Gautier Despret, head of debt at fund administrator IQEQ, said: “The proposed amendments to the AIFMD are favourable for the private debt market. However, the volume of cash available in this area means that this area will be the focus of regulators for quite some time.”
Private debt funds provide financing for small businesses whose model or growth requirements mean they cannot access a bank loan. The asset class has flourished across Europe since the 2008 financial crisis, swelling 40.6% in Luxembourg in one year to €181.7bn as of June 2021, according to KPMG and the Association of the Luxembourg Fund Industry figures.
However, These concerns now appear to be unfounded.
“[The European parliament] has recommended that the AIFMD’s ‘closed-ended’ rule is replaced with appropriate liquidity measurements,” said Mager. “They have also modified the risk retention requirements.”
This means that private credit funds in Europe with more than 60% originated loans in their portfolio may now be allowed to continue taking appropriate liquidity measurements rather than adopt a closed-ended structure as originally proposed by the commission.
It also means that while private debt funds will be prohibited from originating loans with the sole purpose of selling them, they may not face the AIFMD’s original proposal to hold 5% of the value of any loan that they sell as a risk retention requirement.
Both amendments are welcomed. Open-ended private debt funds, approximately 22% of the private debt market in Luxembourg, according to the ALFI and KPMG study, give fund managers more flexibility to manage asset liability and liquidity, therefore appealing to a broader range of investor requirements. The removal of the 5% stipulation allows fund managers to better perform portfolio allocation and rebalancing in line with their mandate and in order to achieve the desired returns, according to Mager.
“If upheld, the parliament’s amendments will allow for a broader investment strategy,” he said.
Opening to broader range of investors
The European parliament has also set a definition of ‘professional investor’ in its response to the AIFMD to those investing as low as €100,000, opening loan origination funds such as private debt funds up to new investor territories.
“The definition significantly widens the fund managers’ market to family offices and high-net-worth individuals,” said Mager. “This is highly significant.”
The move comes as part of a broader trend in European regulation to improve access of smaller ticket investors into alternative assets, formerly the preserve of big-ticket institutional investors capable of investing tens of millions.
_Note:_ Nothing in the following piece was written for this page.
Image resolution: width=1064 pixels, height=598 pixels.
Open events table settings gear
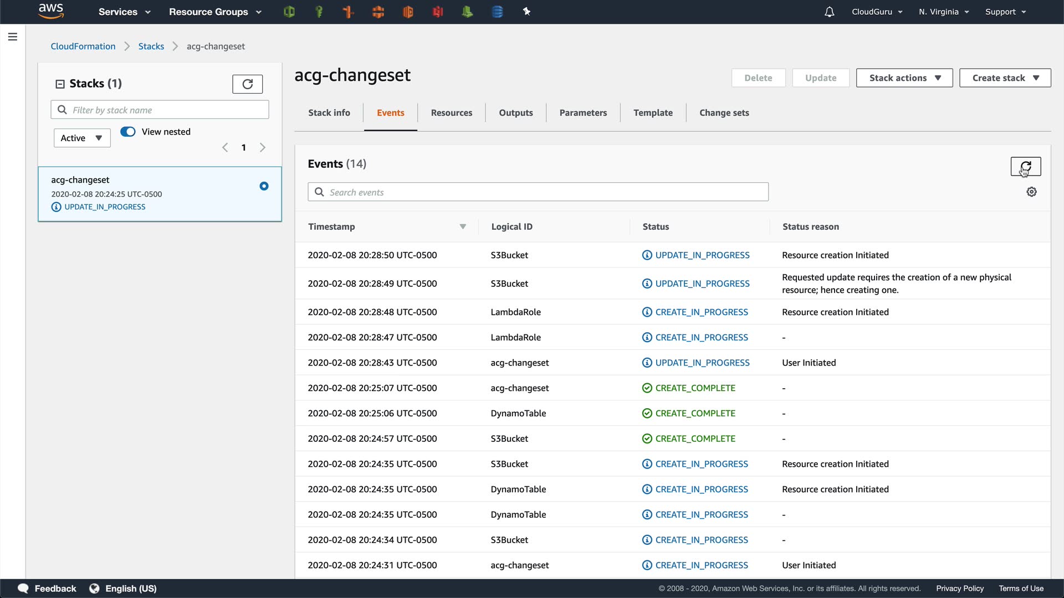coord(1031,192)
The European Long-Term Investment Fund vehicle, a structure that makes it possible for professional and retail investors in the European Union to invest in illiquid companies and projects formerly available only to institutional investors, is another such initiative.
Feeder funds, which channel HNWI into private equity funds, are the market’s answer to improving access to illiquid alternative assets.
“Private debt also uses feeder funds. It’s an asset class that works well for the greater liquidity requirements of a greater number of investors, because interest payments on the debt make it more cash generative than private equity,” Despret said.
The investment opportunity to alternative funds of smaller tickets investors is huge. According to market development institution Luxembourg for Finance, Luxembourg’s private banking market alone has €466bn in assets under management.
However, Mager points out that the European parliament’s support is only one step in the journey towards a new AIFMD II. The European Council will need to give its view. “It could take some time.”
According to consultancy EY, any legislative amendments of the AIFMD II are expected to occur in 2025.
The AIFMD is designed to protect investors in alternative investment funds by providing a supervisory framework for alternative investment fund managers.